Hodges & Tizard - findings and conclusion
- By the age of 4 years, 24 of the children had been adopted by foster parents, 15 had returned to their natural families, and the rest remained in the home.
- The children that were adopted and 'restored' were assessed at ages 8 and 16 and their parents, teachers and peers were interviewed. The findings were compared with a control group of children who had not been institutionalised.
- The findings show that the adopted children fared better than the 'restored' children in that they formed closer attachments to their adopted parents.
- However, both groups were less successful than the control group at forming peer relationships, and both groups also tended to seek more adult attention and approval than the control group children did.

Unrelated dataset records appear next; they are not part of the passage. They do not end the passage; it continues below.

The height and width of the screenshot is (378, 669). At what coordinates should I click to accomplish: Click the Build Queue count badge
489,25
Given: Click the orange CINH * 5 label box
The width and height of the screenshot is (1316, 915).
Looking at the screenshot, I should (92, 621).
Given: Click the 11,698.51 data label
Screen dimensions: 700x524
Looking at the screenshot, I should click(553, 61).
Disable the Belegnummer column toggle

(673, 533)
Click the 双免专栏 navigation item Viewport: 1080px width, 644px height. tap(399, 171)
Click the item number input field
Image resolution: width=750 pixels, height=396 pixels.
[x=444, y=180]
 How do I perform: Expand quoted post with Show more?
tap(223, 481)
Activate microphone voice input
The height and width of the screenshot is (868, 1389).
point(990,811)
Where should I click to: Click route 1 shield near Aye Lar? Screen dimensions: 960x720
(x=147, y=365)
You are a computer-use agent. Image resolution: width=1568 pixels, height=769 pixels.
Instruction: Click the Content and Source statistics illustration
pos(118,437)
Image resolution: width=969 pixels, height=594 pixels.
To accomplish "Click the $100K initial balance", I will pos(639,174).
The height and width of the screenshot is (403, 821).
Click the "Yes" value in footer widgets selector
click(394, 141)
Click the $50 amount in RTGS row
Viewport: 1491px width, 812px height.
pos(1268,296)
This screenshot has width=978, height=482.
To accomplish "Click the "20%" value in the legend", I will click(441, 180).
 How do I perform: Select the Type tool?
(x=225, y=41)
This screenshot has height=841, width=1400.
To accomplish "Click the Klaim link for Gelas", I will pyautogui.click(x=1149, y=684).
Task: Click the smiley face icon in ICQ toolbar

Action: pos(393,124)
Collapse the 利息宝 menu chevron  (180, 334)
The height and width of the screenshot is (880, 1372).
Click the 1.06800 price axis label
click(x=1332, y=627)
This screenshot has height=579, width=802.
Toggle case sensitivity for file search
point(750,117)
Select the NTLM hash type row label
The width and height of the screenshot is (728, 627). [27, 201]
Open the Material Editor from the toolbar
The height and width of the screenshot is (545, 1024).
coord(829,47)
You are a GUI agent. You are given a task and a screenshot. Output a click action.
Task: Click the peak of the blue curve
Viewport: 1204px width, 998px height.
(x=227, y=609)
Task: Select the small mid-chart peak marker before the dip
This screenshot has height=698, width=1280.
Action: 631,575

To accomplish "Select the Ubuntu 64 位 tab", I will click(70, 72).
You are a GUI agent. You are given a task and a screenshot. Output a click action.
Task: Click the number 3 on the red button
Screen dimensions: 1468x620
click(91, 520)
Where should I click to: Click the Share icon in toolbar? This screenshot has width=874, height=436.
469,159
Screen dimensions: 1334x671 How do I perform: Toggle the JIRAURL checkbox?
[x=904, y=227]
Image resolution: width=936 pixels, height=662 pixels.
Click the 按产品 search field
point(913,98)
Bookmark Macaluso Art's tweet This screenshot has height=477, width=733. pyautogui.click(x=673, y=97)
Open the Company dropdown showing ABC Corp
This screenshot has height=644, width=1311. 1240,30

- This suggests that children who experience relative privation by being institutionalised are able to overcome some of the negative effects of their privation of they are able to form attachments to sensitive and caring adults. However, overcoming the negative effects doesn't necessarily extend to peer relationships
Evaluation of Hodges & Tizard
Ignores the underlying termperament of the children involved
It may well be that the children selected for adoption were more emotionally stable and sociable than the ones that were reunited with their parents, and this individual difference in temperament could account for them forming closer relationships with their adopted parents. Without accounting for temperament, it is impossible to conclude that the warmer, more commited parenting provided by the foster parents contributed to overcoming the negative effects of privation.
Romanian orphans : Rutter
- Rutter studied Romanian orphans who had been severely privated.
- The orphanages in Romania were overcrowded. The children's physical care was met to a very basic level but they didn't experience any emotional care.
- Children were malnourished and bathed unregularly.
- A number of orphans were later adopted by British families. The children that were adopted younger than 6 months developed 'normal' attachment styles.
- Those who were adopted older than 6 months showed a disinhibited attachmment style (forming an attachment with any adult)
The Bucharest early intervention project
Zeanah et al. (2005) assessed the attachment in 95 children aged between 12-31 months who had spent an average of 90% of their life in an institution and compared them to a control group who spend their life in a “normal family”. The attachment type was measured using the Strange Situation.
Findings: 74% of the control group was found to be securely attached but only 19% of the institutionalised group. 65% of this group were classified as disorganised attachment (a type of insecure attachment were the children display an inconsistent pattern of behaviour; sometimes they show strong attachment other times they avoid the caregiver).